The structure of sort module 400 can be as shown in Figure 7, comprising:
Computing unit 401 is used for the Lie group structured data that handwriting digital view data to be measured is corresponding and is input to said c respectively and gets several sorter models of combination of 2, and Lie group structured data obtains corresponding c and gets several sorters output of combination result of 2;
Statistic unit 402, be used for adding up said output as a result this Lie group structured data be divided in the c class a certain type value, and maximizing therefrom;
Confirm unit 403, be used for the maximal value that said statistic unit searches out is confirmed as the digital classification of the corresponding handwriting digital view data of this Lie group structured data.
Further, statistic unit 402 can comprise:
Class primary system meter subelement (not shown); Be used for according to formula
i ∈ { 1; ... c} adds up the value that this Lie group structured data among the said output result is divided into the i class, said i class be hypothesis in the c class that will add up a certain type;
Maximal value is searched subelement (not shown), is used for according to formula:
Maximal value in the numerical value of the said statistics subelement statistics of
searching.
The present invention is based on the Handwritten Digital Recognition system of Lie group structured data, corresponding each other with the Handwritten Numeral Recognition Method based on the Lie group structured data, the system concrete function is realized and can referring to the method for correspondence no longer be repeated no more here.
The professional can also further recognize; The unit and the algorithm steps of each example of describing in conjunction with embodiment disclosed herein; Can realize with electronic hardware, computer software or the combination of the two; For the interchangeability of hardware and software clearly is described, the composition and the step of each example described prevailingly according to function in above-mentioned explanation.These functions still are that software mode is carried out with hardware actually, depend on the application-specific and the design constraint of technical scheme.The professional and technical personnel can use distinct methods to realize described function to each certain applications, but this realization should not thought and exceeds scope of the present invention.

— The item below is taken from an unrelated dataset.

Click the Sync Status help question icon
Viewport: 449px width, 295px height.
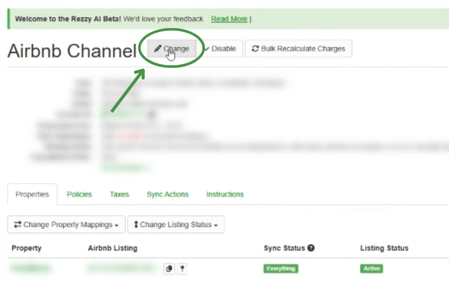[x=311, y=248]
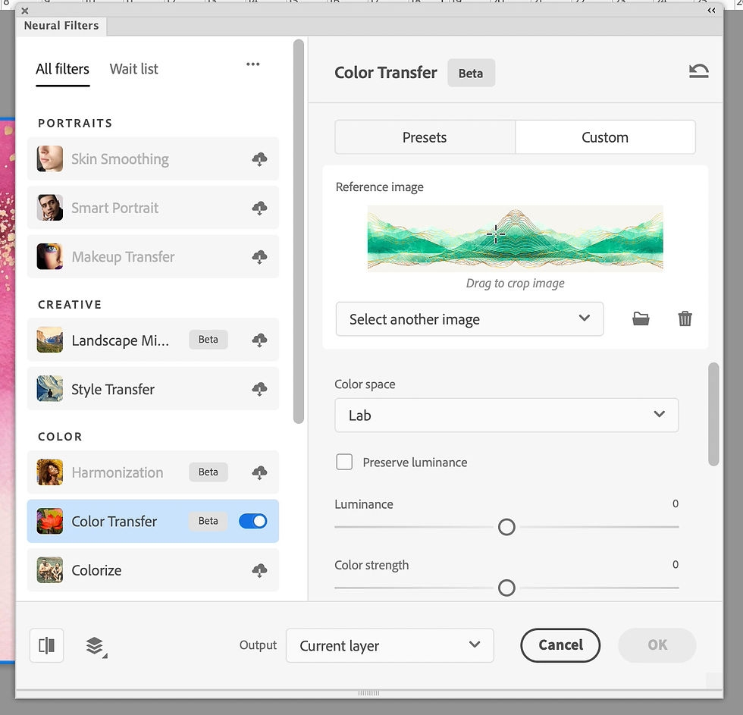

The method of describing in conjunction with embodiment disclosed herein or the step of algorithm can be directly with the software modules of hardware, processor execution, and perhaps the combination of the two is implemented.Software module can place the storage medium of any other form known in random access memory (RAM), internal memory, ROM (read-only memory) (ROM), electrically programmable ROM, electrically erasable ROM, register, hard disk, moveable magnetic disc, CD-ROM or the technical field.

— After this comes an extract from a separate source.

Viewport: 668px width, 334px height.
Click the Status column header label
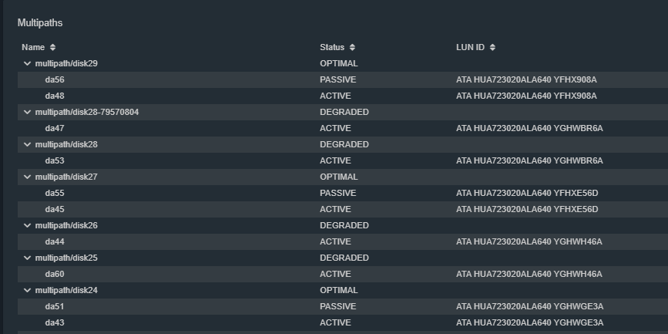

To the above-mentioned explanation of the disclosed embodiments, make this area professional and technical personnel can realize or use the present invention.Multiple modification to these embodiment will be conspicuous concerning those skilled in the art, and defined General Principle can realize under the situation that does not break away from the spirit or scope of the present invention in other embodiments among this paper.Therefore, the present invention will can not be restricted to these embodiment shown in this paper, but will meet and principle disclosed herein and features of novelty the wideest corresponding to scope.